Nei giorni scorsi però è accaduto qualcosa di allucinante: Putin e Xi Jinping si sono messi a parlare senza sapere che un microfono era rimasto aperto. E hanno parlato di biotecnologie, di trapianti, di immortalità. Putin ha spiegato a Xi che oggi si possono fare continui trapianti di organi per restare giovani e ha detto che la prospettiva è l’immortalità.
Ma la cosa più spaventosa è che Xi non lo ha guardato come uno che dice follie, gli ha risposto tranquillamente come uno che lo sa già, spiegando a Putin che, grazie alla biotecnologia, già in questo secolo si potrà vivere fino a 150 anni (ovviamente se si è molto ricchi e potenti).
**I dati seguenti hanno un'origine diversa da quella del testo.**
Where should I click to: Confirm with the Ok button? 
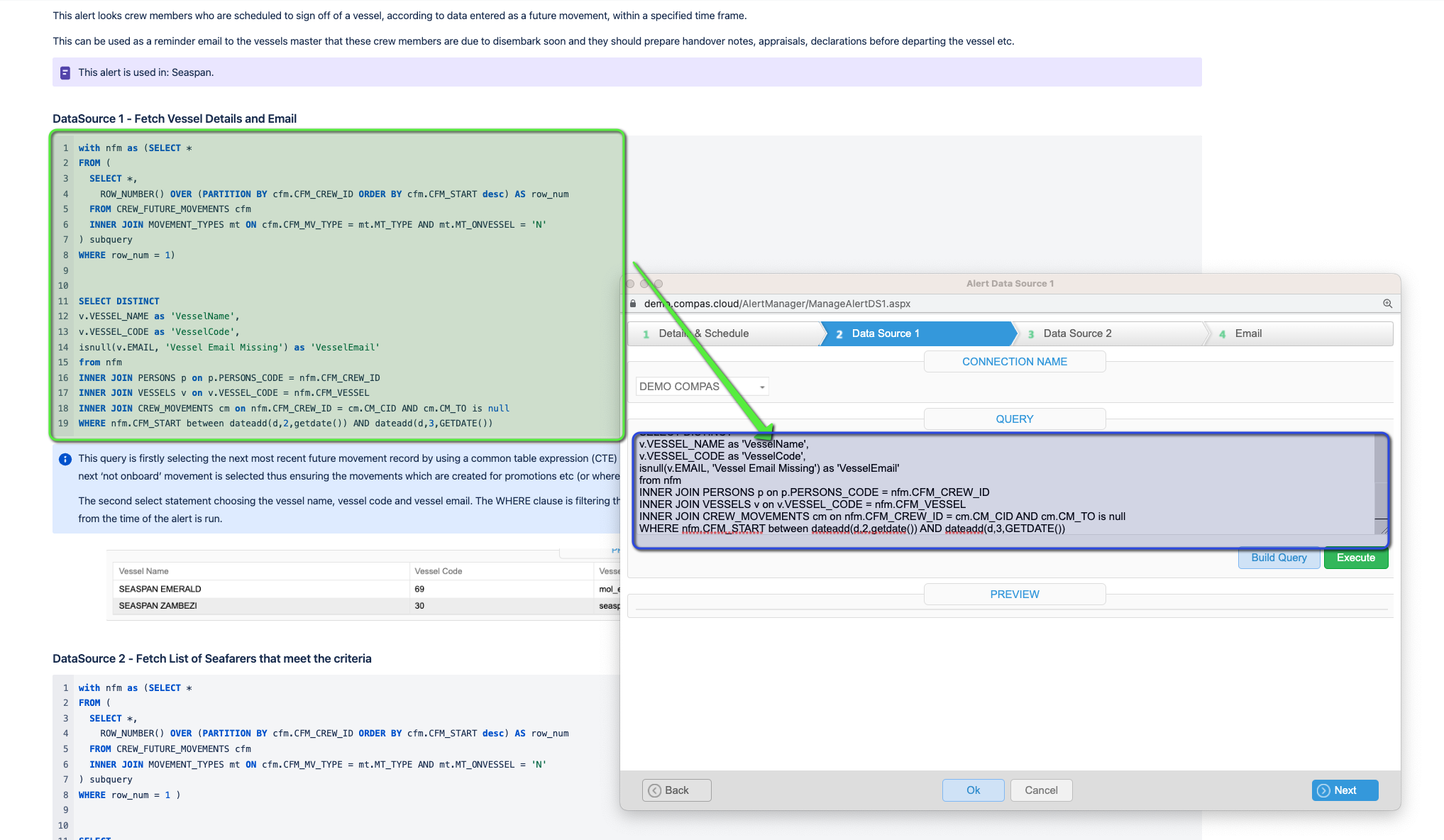(x=973, y=790)
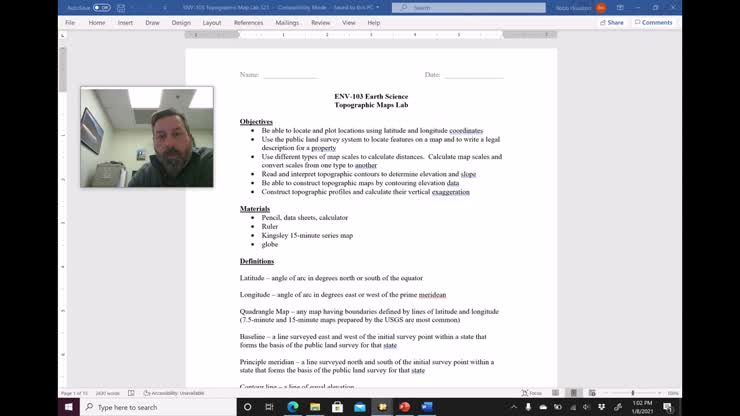Screen dimensions: 740x416
Task: Select the Print Layout view icon
Action: pos(573,393)
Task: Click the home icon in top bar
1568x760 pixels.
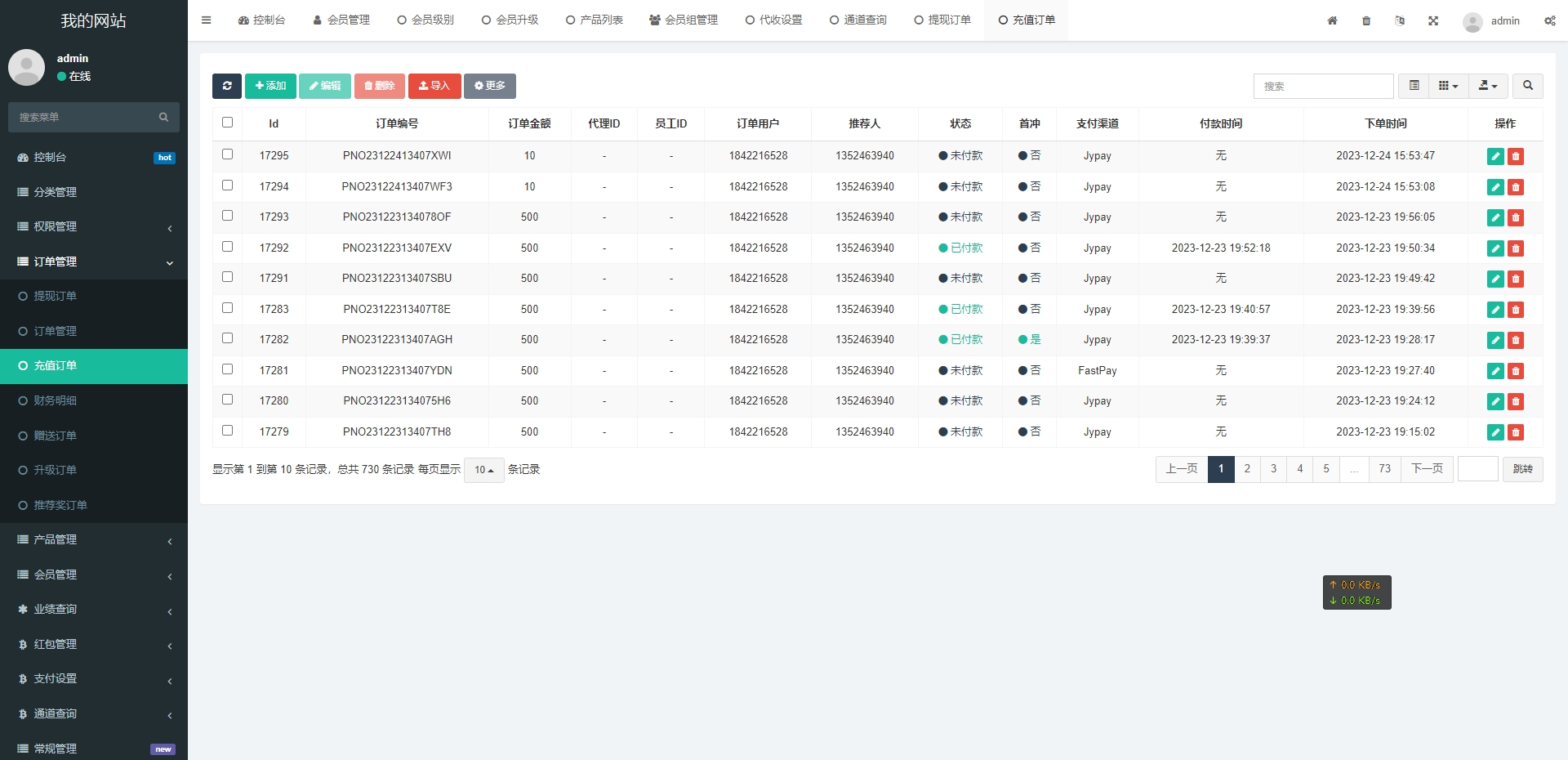Action: [x=1332, y=20]
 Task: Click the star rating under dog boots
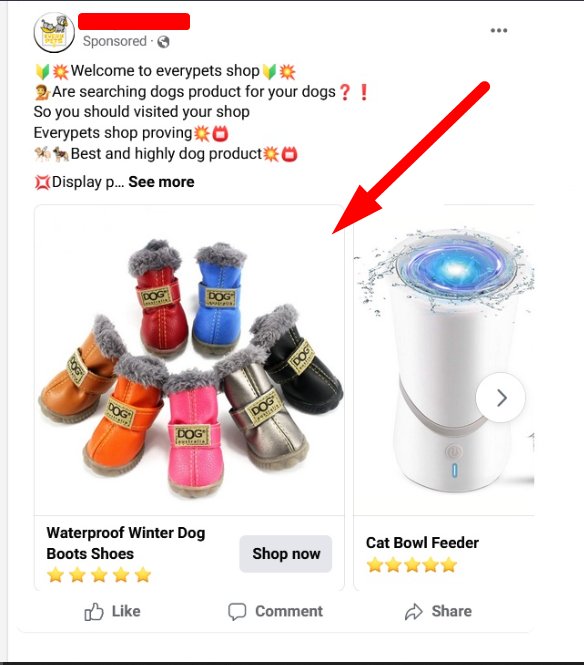click(99, 575)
Evidentemente cinesi e russi ci stanno già lavorando, ma prendendo gli organi da chi? Li sottraggono a chi ne ha davvero necessità? Forse è per questo che, quando Putin ha incontrato Trump in Alaska, non ha voluto fare i suoi bisogni fisiologici nei water della base americana, li ha fatti in una scatola che poi i russi hanno riportato a casa: non voleva lasciare tracce biologiche che consentissero agli americani di trarre dati sulla sua salute.